Cette fusion merveilleuse, cette extase éveillée et lucide de l’artiste est valable pour tous les arts et le Taiji Quan ne fait pas exception à cette démarche. Selon notre école (1), la liberté se gagne, tout comme le naturel« .
« Dans le déploiement comme dans le repliement, dans l’ouverture comme dans la fermeture, je le laisse faire à son gré ». Habituellement pour un homme ordinaire, le corps est une entrave et non une force motrice dans laquelle on peut puiser un élan spirituel. Pourtant grâce à un entraînement très long associé à une pratique assidue et rigoureuse, on arrive à libérer cet homme ordinaire pour le laisser agir selon une spontanéité merveilleuse et créatrice. Alors ni le corps, ni le monde extérieur, ni les multiples liens qui l’enchaînent au monde ne constituent plus pour lui un obstacle. Cette première sensation de liberté, je l’ai perçu en 1970 alors que j’étais en prison, et cette liberté grandissait progressivement au cours de ma captivité. Ainsi lorsqu’on aura pénétré dans l’univers du Qi et si la Voie que l’on suit est juste, on comprendra à ce moment là ce que Laozi appelle « Aller d’un mystère à un plus profond mystère » dans le chapitre 1 du livre de la Voie et sa Vertu. »
« L’homme équilibré est l’homme ne connaissant pas les maladies ».
« Il est de grands gaillards, costauds, musclés, sportifs très solides et mourant jeunes. ils attrapent une maladie grave et incurable dès qu’ils atteignent un certain âge. En revanche, des petits êtres malingres, maladifs, ne sont jamais gravement malades et vivent très longtemps… Ces cas existent en Chine comme en France. on en arrive à se demander pourquoi se produisent ces phénomènes paradoxaux et quel est le véritable critère de la santé. Il n’y a pas de raison simple à un phénomène si complexe. Cependant on trouve dans un livre de médecine chinoise, le NEITING, une phrase qui évoque bien le critère de santé idéale pour les anciens chinois, c’est à dire l’équilibre (ping):« L’homme équilibré est l’homme ne connaissant pas les maladies ».
…A propos de l’équilibre du corps et des énergies, ajoutons que les Qi sont des souffles qui nourrissent le corps et y circulent constamment, en l’influençant inévitablement selon leurs degrés d’équilibre. Si le Qi est puissant, le corps est solide, s’il est faible, le corps l’est aussi. A mesure que le Qi acquiert l’équilibre, le corps acquiert l’homogénéité. Cette plénitude du geste en Taiji Quan se traduit par une certaine onctuosité et globalité du corps. De même qu’une vitesse modérée et constante des mouvements fait du bien à la santé, de même, une vitesse contrôlée et modérée permet de bien entretenir la machine. En fait, l’homogénéité assure à tout le corps la flexibilité et l’élasticité.
Il n’est que de suivre cette Ligne Médiane en la prenant pour principe permanent pour devenir cet « homme véritable » (zhenren) tout simplement, dont parle le taoïsme.

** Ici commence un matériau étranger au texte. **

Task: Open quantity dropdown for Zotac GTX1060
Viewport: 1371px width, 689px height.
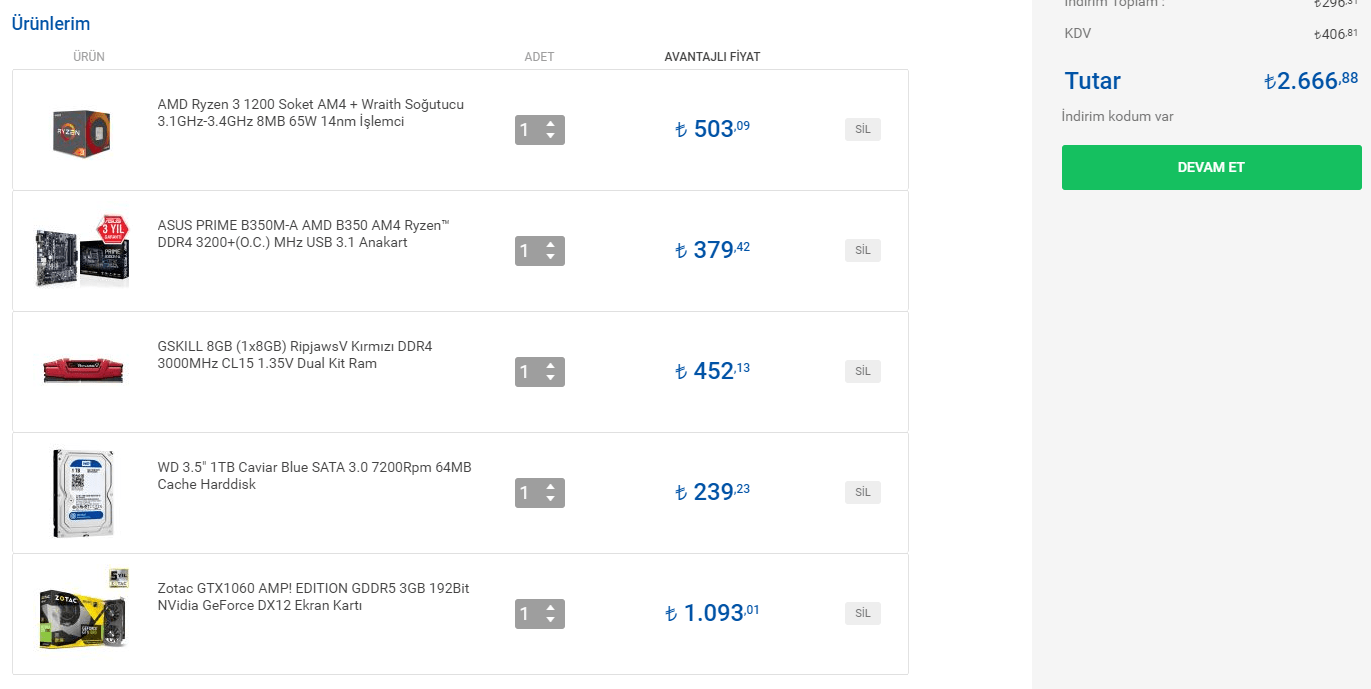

Alors il n’est que de s’asseoir au pied de l’Arbre de Vie pour écouter battre depuis toujours le cœur même du silence. Tel est le but du Taoïsme et Taiji Quan. »
GU MEISHENG, « Le chemin du souffle, Pensée chinoise et Taiji Quan » paru aux éditions Cultures et sciences chinoises
notes:
(1) école Yang
(2) Yang Chengfù (1883-1936 楊澄甫) est l’un des plus célèbres maîtres de Tai-Chi Chuan de style Yang. Il est notamment connu pour avoir enseigné à de nombreux élèves et avoir ainsi fait connaître le Tai-chi-chuan à un vaste public, au-delà du cadre restreint de la famille Yang dans lequel il était auparavant confiné.
Calme comme une montagne, mouvant comme une rivière
Yang Chengfu est le fils de Yang Chien-hou et le petit-fils de Yang Luchan, fondateur du style Yang. Avec son frère aîné Yang Shao-hou (楊少侯) et ses collègues Wu Jianquan (吳鑑泉) et Sun Lutang (孫錄堂), il fut parmi les premiers à enseigner le Tai chi chuan, ou Taijiquan, au grand public à l’Institut de Recherche en Éducation Physique de Pékin entre 1914 et 1928.